Team nutzt KI. Ergebnis bleibt aus? 5 Schritte für deine KI-Transformation.
KI-Transformation ist eine Führungsaufgabe
Stell dir vor, du hast alles richtig gemacht. Die Claude oder ChatGPT Lizenzen sind ausgerollt, jeder im Team hat eine Schulung bekommen, in der Ablage liegt eine Handvoll Prompt-Vorlagen.
Fragst du nach, sagen dir fast alle: Ja, ich nutze das täglich.
Und dann schaust du auf die Zahlen. Die Durchlaufzeiten sind fast identisch geblieben. Die Marge ist es auch. Die Kapazität, die du dir erhofft hast, ist nirgends sichtbar. Genau an diesem Punkt stecken aktuell die meisten Unternehmen fest, nicht am Anfang, sondern nach sechs bis neun Monaten Nutzung ohne spürbare Wirkung.
Der Engpass liegt dabei so gut wie nie bei den Tools und fast nie bei den Mitarbeitenden. Er liegt eine Ebene höher, nämlich bei der Führung selbst. Und genau darum geht es in diesem Artikel: fünf ehrliche Fragen, die zeigen, ob aus KI-Nutzung tatsächlich Wertschöpfung wird oder ob du gerade nur viel Bewegung ohne Fortschritt produzierst.

Umsetzer GmbH gewinnt in 5 Monaten ca. 21 Stunden pro Woche zurück. Durch Migration in ein zentrales System und ein automatisiertes Content‑System konnte sich der Geschäftsführer auf Kunden, Marketing und Umsatz konzentrieren – ohne Low‑Level‑Tasks.
Warum Führung diesmal nicht delegierbar ist
Bei jeder Softwareeinführung der letzten zwanzig Jahre ließ sich das Thema nach unten geben. Budget frei, Projektleiter benannt, Statusbericht im Quartal.
Das hat funktioniert, weil dabei ein fertiges Werkzeug eingekauft wurde. Bei KI ist das anders: Hier wird kein Werkzeug gekauft, sondern die Art verändert, wie Arbeit im Unternehmen abläuft.

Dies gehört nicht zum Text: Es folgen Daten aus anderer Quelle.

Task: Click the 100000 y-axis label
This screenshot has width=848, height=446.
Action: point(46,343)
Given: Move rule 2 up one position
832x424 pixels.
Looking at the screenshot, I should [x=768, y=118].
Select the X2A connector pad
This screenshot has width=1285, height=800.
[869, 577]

Ob jemand seine Arbeitsweise wirklich umstellt, hängt nicht an der Lizenz. Es hängt daran, ob die Führungskraft dafür Zeit freiräumt, Erwartungen ausspricht und aus ersten Experimenten verbindliche Abläufe macht. Wer das nicht tut, bekommt genau das Ergebnis, das gerade viele beobachten: hohe Nutzung, null Effekt.

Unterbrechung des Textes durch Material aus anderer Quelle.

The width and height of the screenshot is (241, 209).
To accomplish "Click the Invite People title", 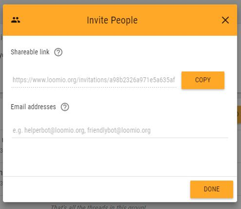I will click(112, 20).
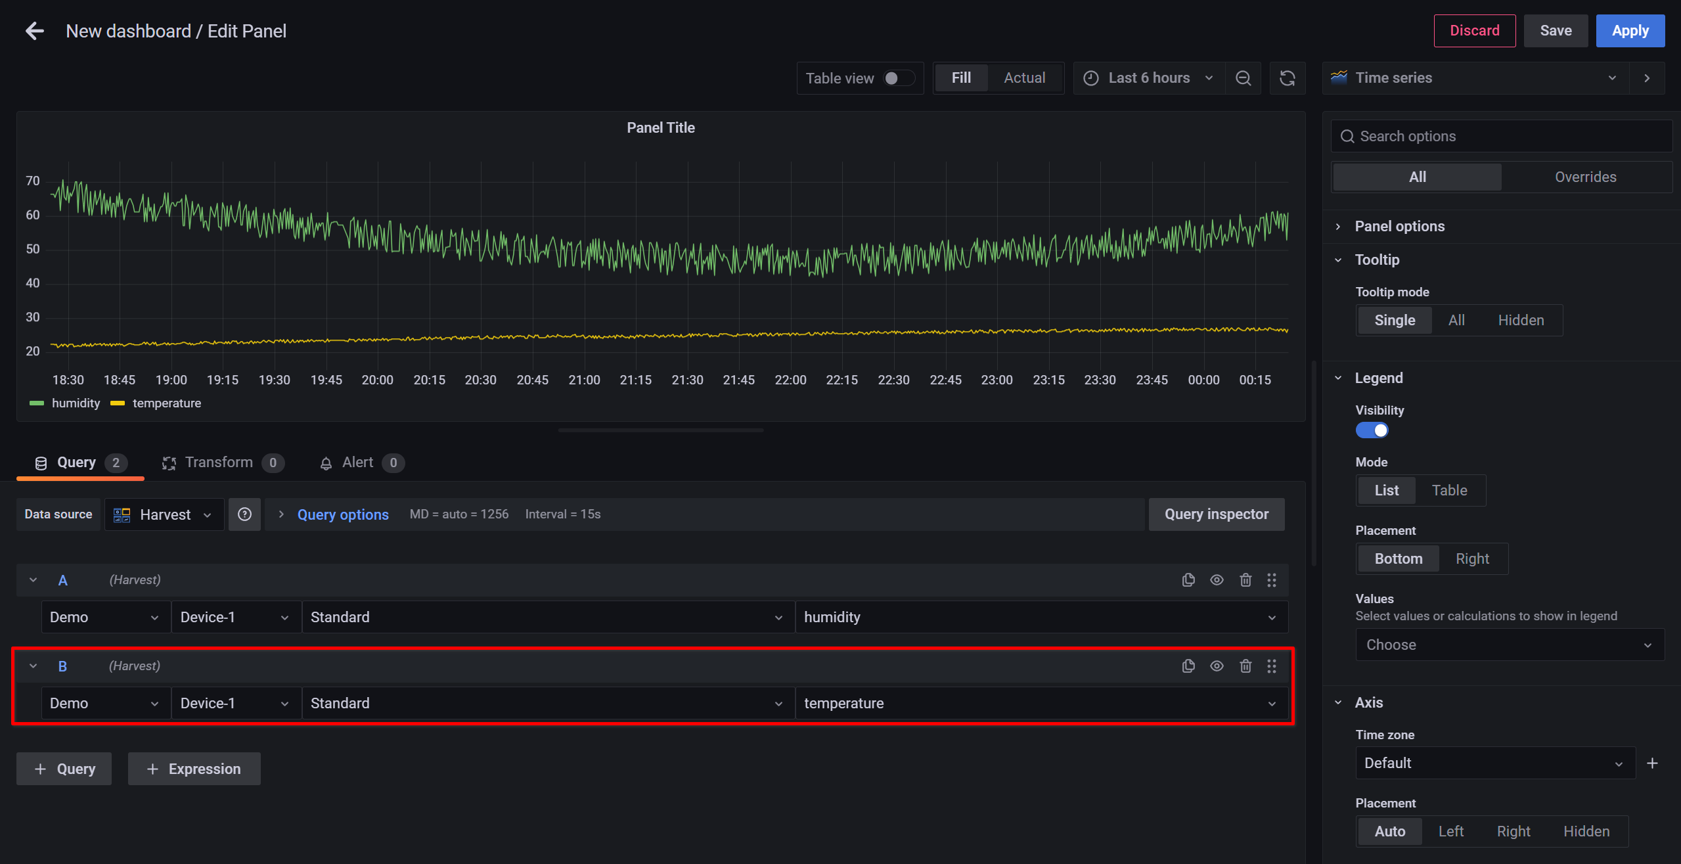Expand the Panel options section
1681x864 pixels.
coord(1399,225)
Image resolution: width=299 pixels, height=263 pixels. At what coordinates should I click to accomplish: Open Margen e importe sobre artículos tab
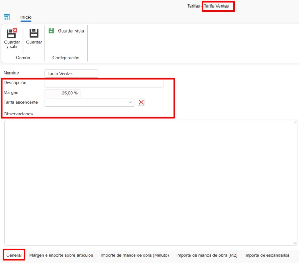(x=61, y=255)
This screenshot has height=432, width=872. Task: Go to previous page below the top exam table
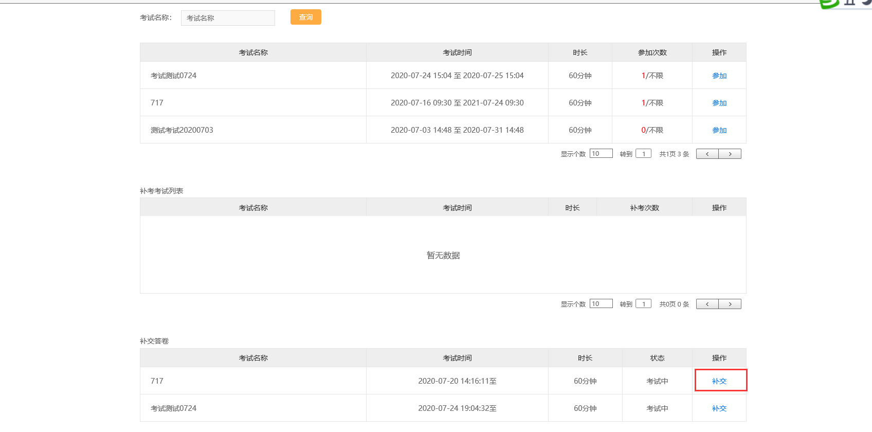pyautogui.click(x=707, y=154)
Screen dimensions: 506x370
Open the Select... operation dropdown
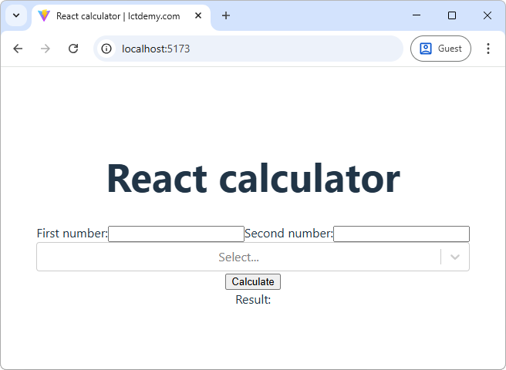click(238, 257)
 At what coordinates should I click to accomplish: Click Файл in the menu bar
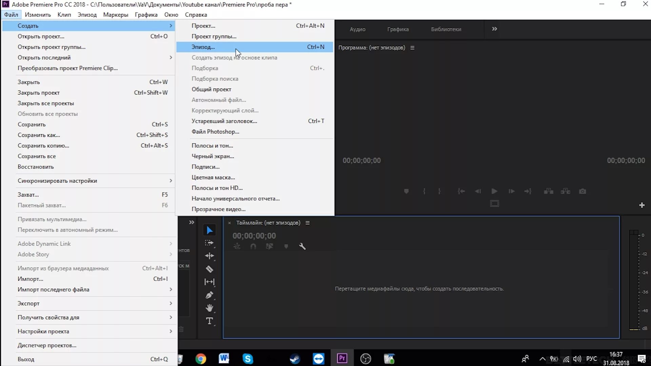[11, 14]
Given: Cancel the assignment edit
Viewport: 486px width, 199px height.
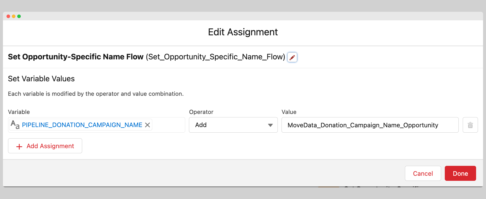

Die Beobachtung aus über 200 Projekten im DACH-Raum ist eindeutig:
Die Unternehmen, die vorne liegen, haben keine besseren Modelle.
Sie haben Führungskräfte, die fünf Dinge anders machen. Die folgenden fünf Fragen sind kein Reifegradmodell mit Punktesystem, sondern der Fragenkatalog, mit dem sich in Workshops die Realität überprüfen lässt. Beantworte sie für deinen eigenen Bereich, ehrlich, ohne Konjunktiv.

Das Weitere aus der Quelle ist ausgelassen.